In any event, the tax did not achieve its stated purpose: In 1976, Treasury reported that 244 taxpayers who earned over $200,000 in 1974 had owed no income tax.
This sparked the first of multiple revisions (i.e., compounded complexities) in what became known as the Alternative Minimum Tax. In 1999, Congress voted to phase out the tax, but Clinton vetoed the bill.

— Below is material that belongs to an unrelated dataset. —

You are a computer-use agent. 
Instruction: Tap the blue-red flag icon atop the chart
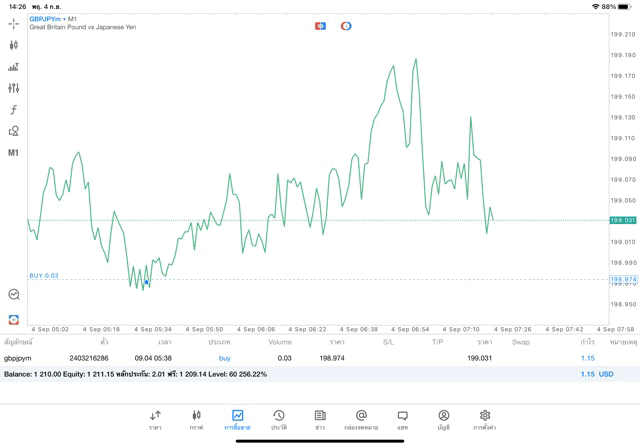tap(320, 26)
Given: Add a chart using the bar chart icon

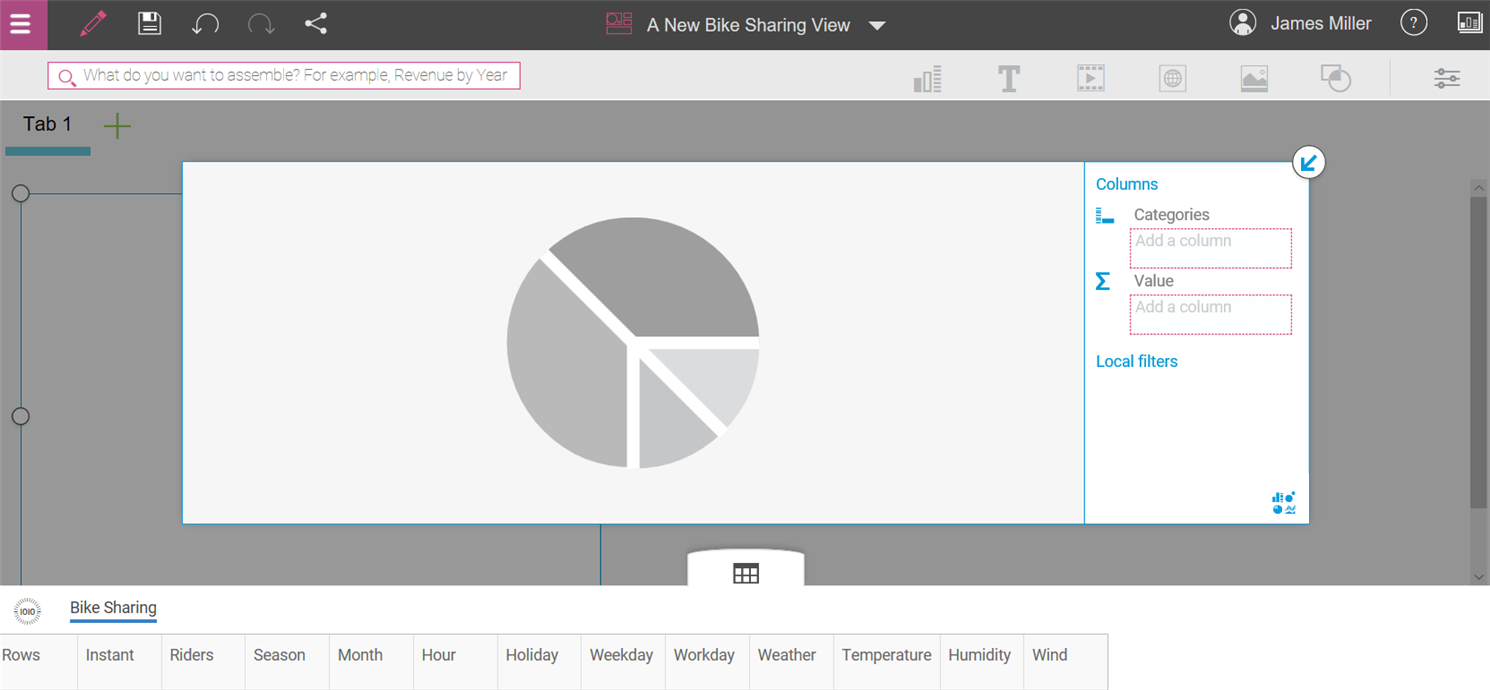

The tax survived.
Now it's swinging toward a target it can actually hit: the middle class.
In her latest annual report to Congress, IRS National Taxpayer Advocate Nina Olson called the AMT "a time bomb on a short fuse." She ranked it the No. 1 problem facing taxpayers.
"In 2005, it is projected that 65 percent of married couples with an adjusted gross income (AGI) between $75,000 and $100,000 with two or more children will be affected by the AMT -- up from one percent in 2003," wrote Olson, relying on analysis by the Urban-Brookings Tax Policy Center. ". . . In 2010, the AMT is projected to affect nearly 32 million taxpayers. The majority will have incomes under $100,000, and more than 36 percent of taxpayers with incomes between $50,000 and $75,000 will owe AMT."
Why will this tax on the "rich" hit the middle class? First, unlike the regular income tax, which President Reagan forced Congress to index for inflation, the AMT was never indexed. Secondly, the AMT disallows deductions that go to the core of middle-class life -- including those for dependent children and for state and local taxes.
Finally, Congress now factors into its budget projections -- which foresee huge deficits -- the revenue windfall from imposing the AMT on the middle class.
Joseph Barr was right about one thing. A middle-class tax revolt is coming. But it won't be against the rich. It will be against the tax on the "rich" Barr inspired. And this time, an IRS official is leading the charge. National Taxpayers Advocate Olson recommends that Congress repeal the AMT. Politicians who reject this recommendation may find voters rejecting them.